Mas sem isto; bem lhe sabe do genio. Se o padre prior podesse
adivinhar o que me tenho ralado, havia de ter dó de mim. Não
como, não durmo, ando doudo. Não basta a massada que gramei...
Ahn! ahn! ahn!"
Chorava em berreiro, e o chôro não o deixava continuar. As lagrymas
começaram tambem a bailar nos olhos do prior, que ficou por alguns
momentos pensativo.
"Levanta-te, rapaz dos meus peccados:--disse elle por fim, puxando
pelo braço do moleiro.--Vamos; confessa a verdade: estás arrependido
do que fizeste?"
"Estou, sim senhor! Ahn! ahn!"
Nesta parte, apesar do chôro e soluços, parece-me que o saloio
mentia.
"Promettes casar com Bernardina, se teu pae consentir?"

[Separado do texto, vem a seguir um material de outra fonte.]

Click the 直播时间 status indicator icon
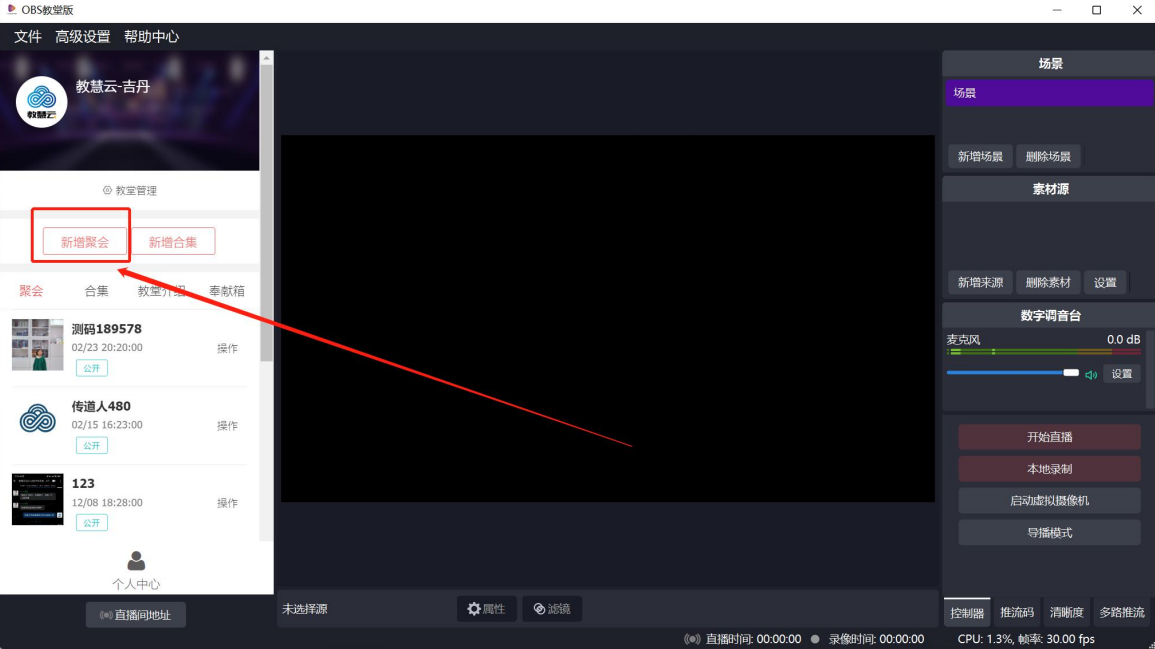This screenshot has width=1155, height=649. pos(690,638)
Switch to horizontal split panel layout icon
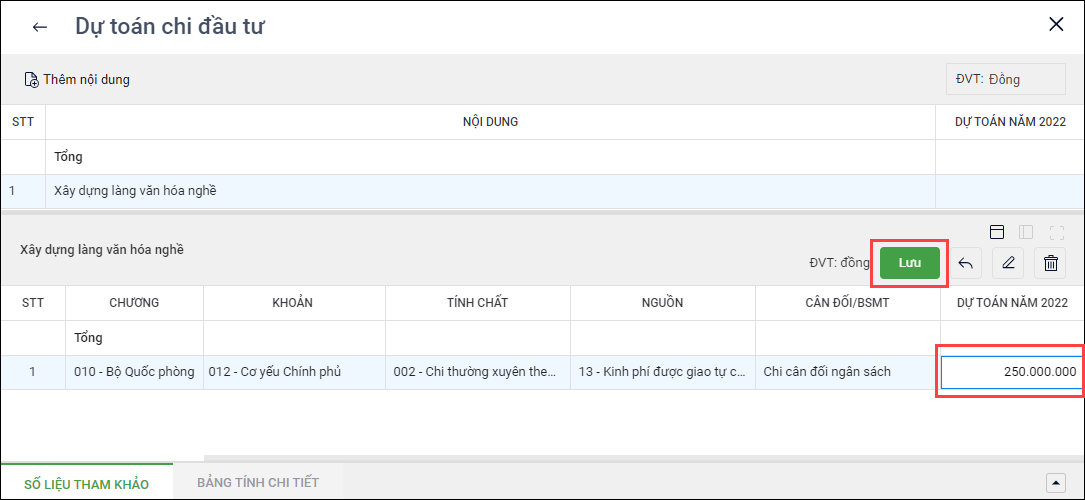1085x500 pixels. pyautogui.click(x=996, y=232)
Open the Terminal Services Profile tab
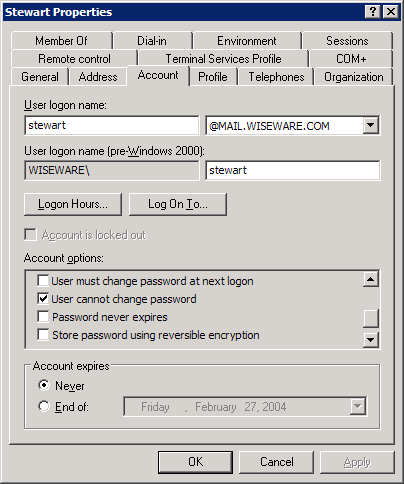404x484 pixels. click(223, 59)
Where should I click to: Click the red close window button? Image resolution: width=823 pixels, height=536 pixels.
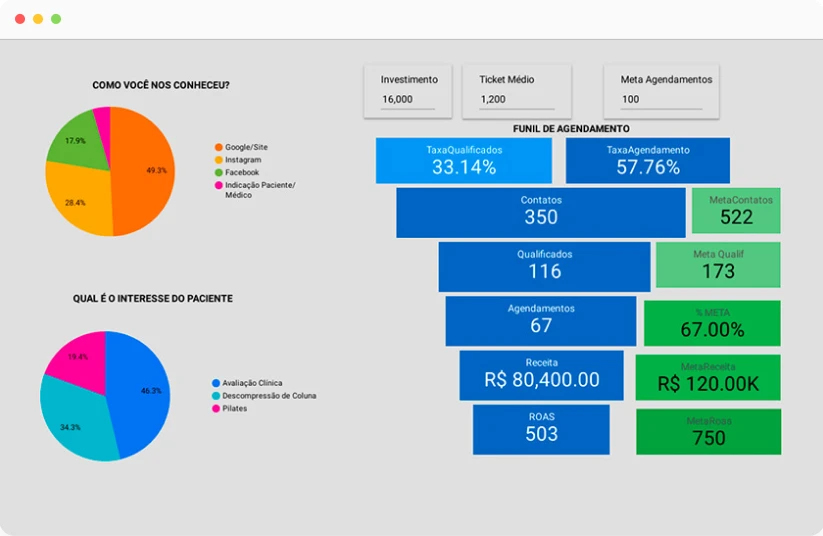coord(20,19)
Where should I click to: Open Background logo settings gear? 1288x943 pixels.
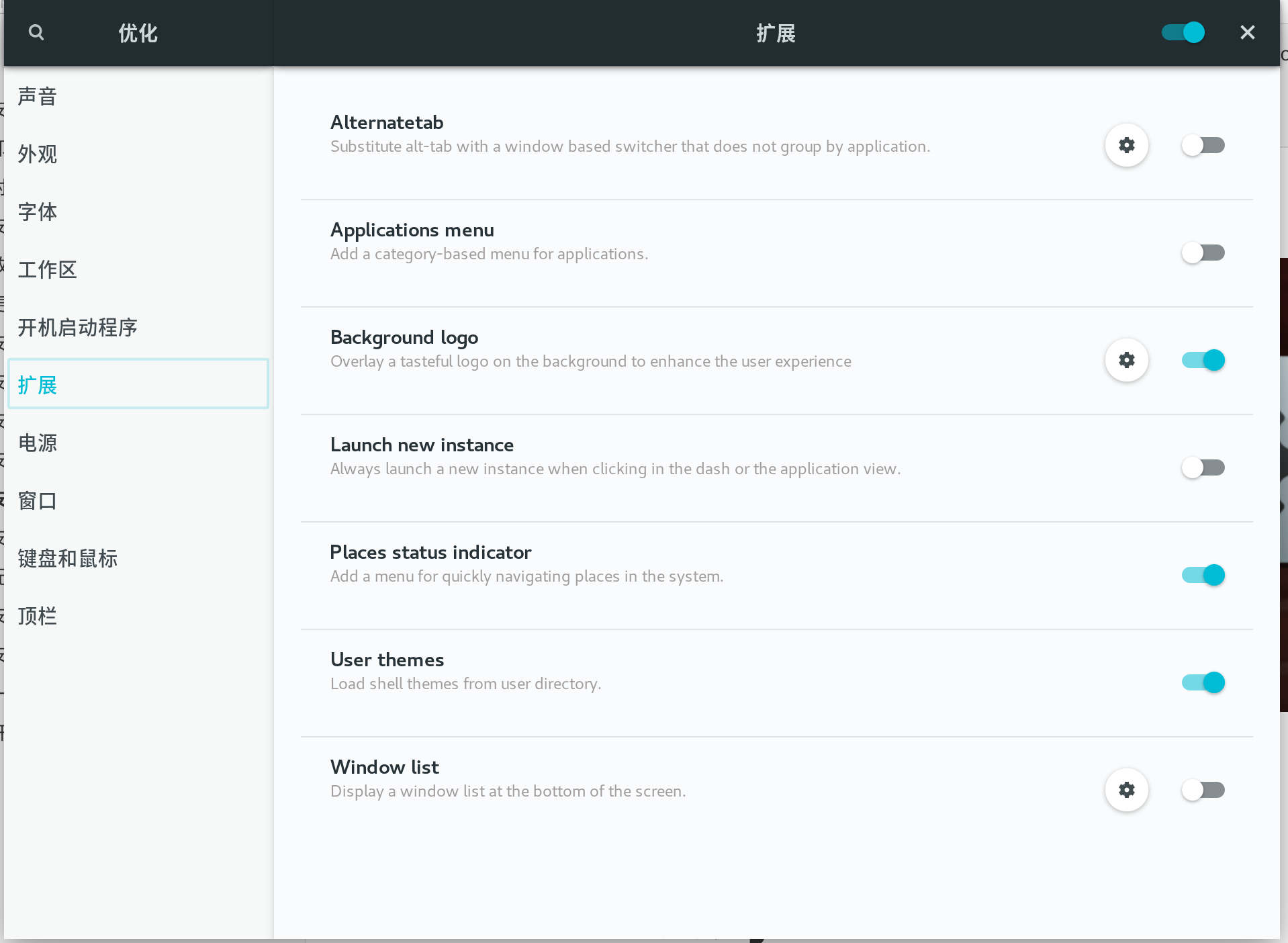pyautogui.click(x=1126, y=360)
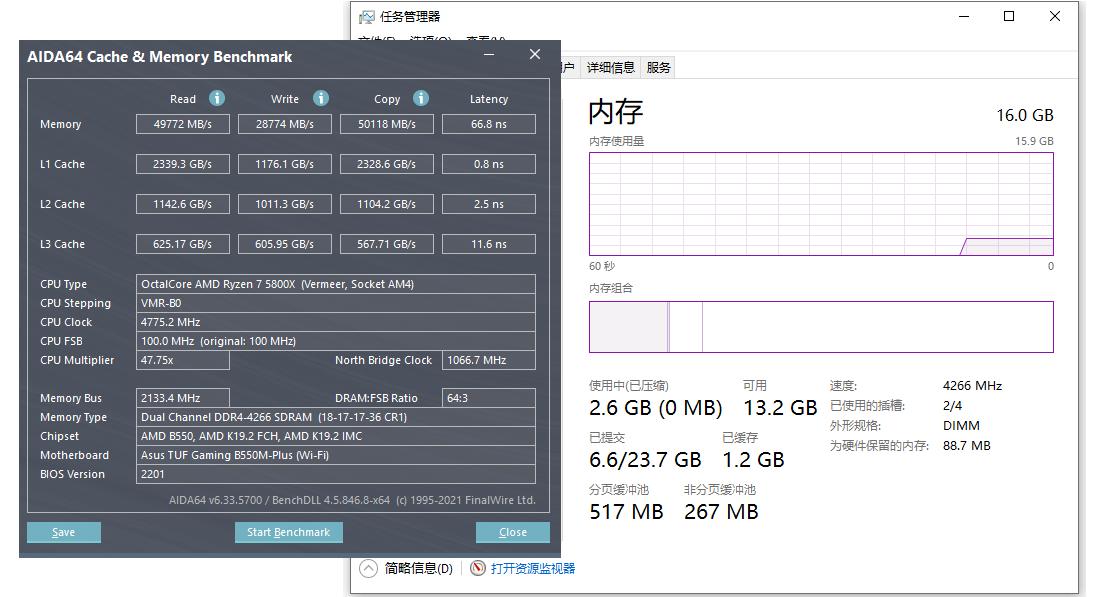This screenshot has height=597, width=1100.
Task: Click the Motherboard field showing Asus TUF Gaming
Action: click(335, 455)
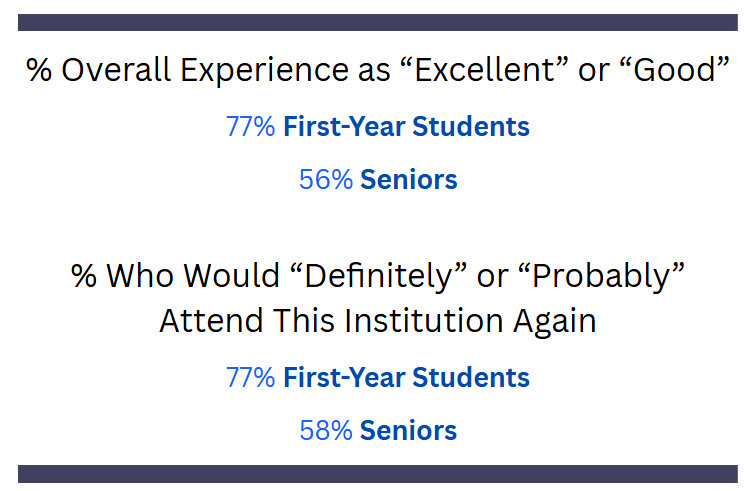Click the "Seniors" label beside 56%
The width and height of the screenshot is (744, 491).
pyautogui.click(x=409, y=180)
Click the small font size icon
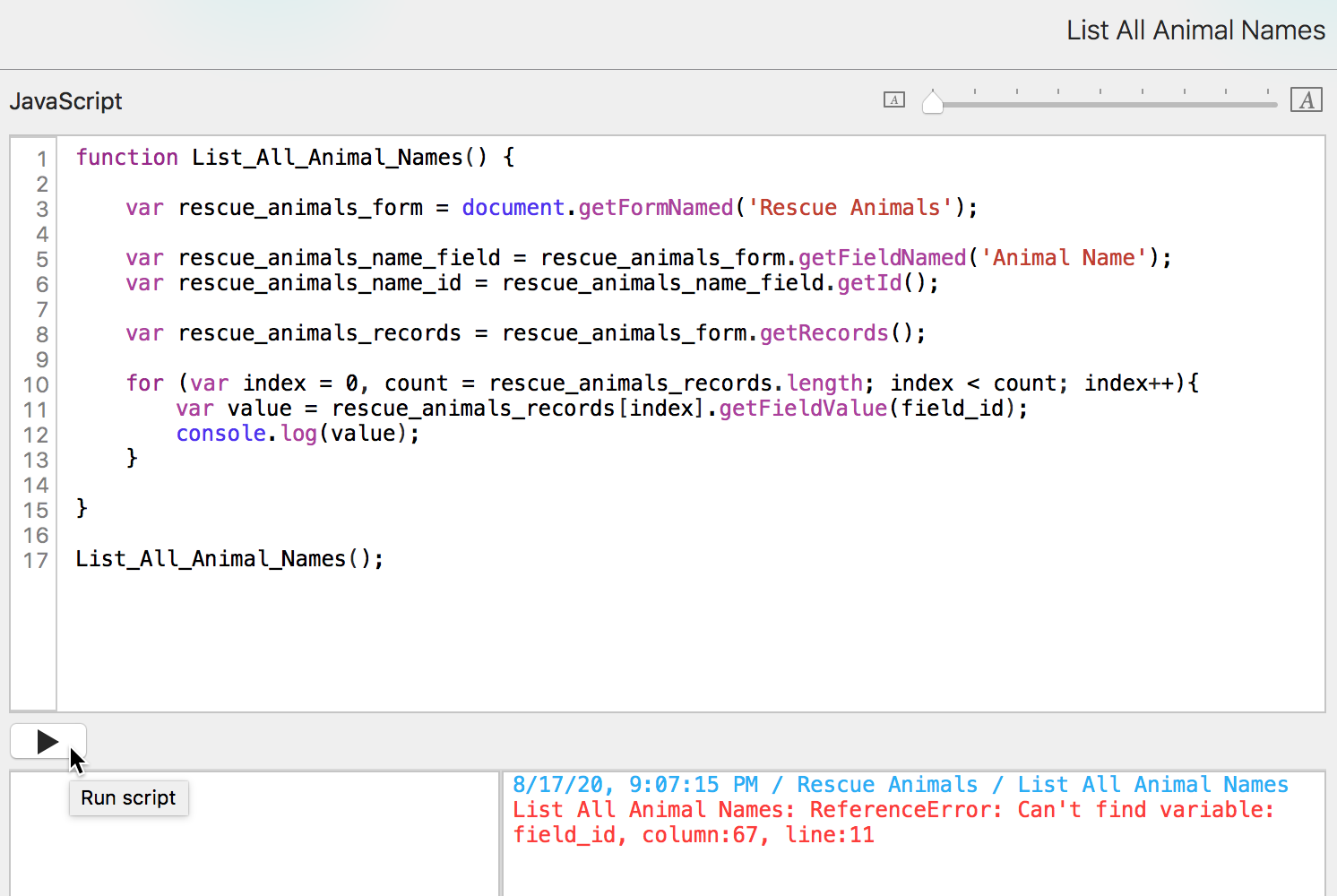The image size is (1337, 896). (x=894, y=100)
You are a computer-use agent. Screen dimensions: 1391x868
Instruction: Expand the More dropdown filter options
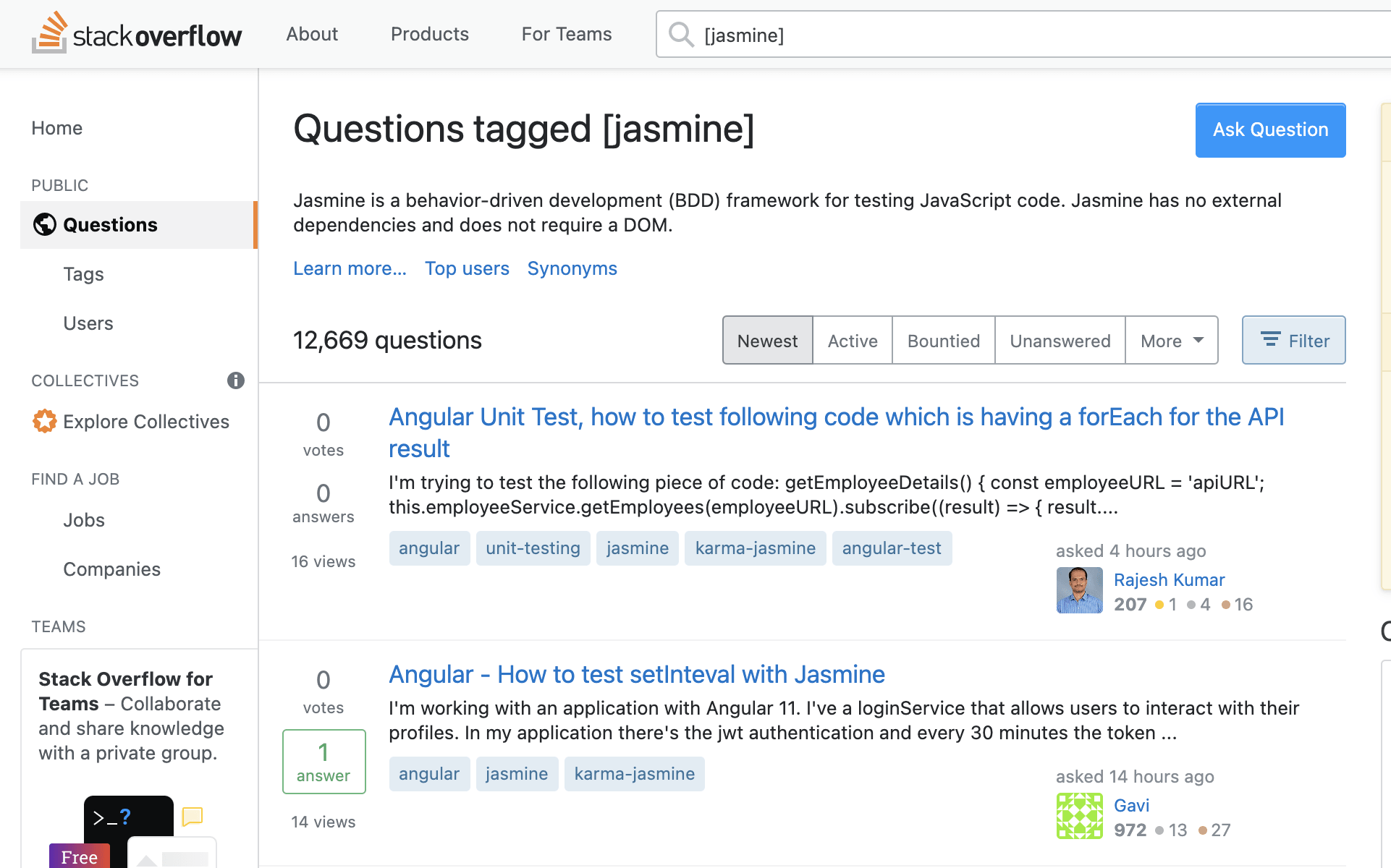(x=1171, y=340)
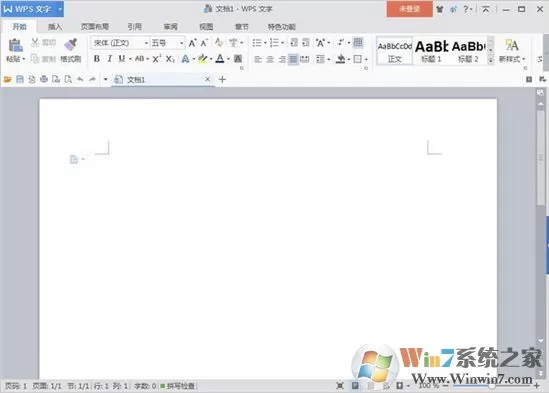Image resolution: width=549 pixels, height=393 pixels.
Task: Switch to the 插入 ribbon tab
Action: pos(55,27)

"Prometto, sim senhor! Ahn!"
"Ora, pois, socega, e não chores. Deixa o caso por minha conta.
Volte para casa, e não me torne a rondar pela beira do rio. Entende?
Olhe que!..."
O prior estendeu a bengala para o lado dos moinhos, que assobiavam
lá no alto, e Manuel da Ventosa voltou cabisbaixo e a passos
lentos pelo caminho por onde viera. Sentia confusamente que se
aproximava a crise mais temerosa da sua vida.
Então o padre prior assentou-se outra vez no poial do cruzeiro,
e recaíu em profunda meditação. Depois de um bom quarto de hora,
poz-se em pé e encaminhou-se para o presbyterio. Tinha anoitecido.
De memoria de homens nunca ceiára tão tarde!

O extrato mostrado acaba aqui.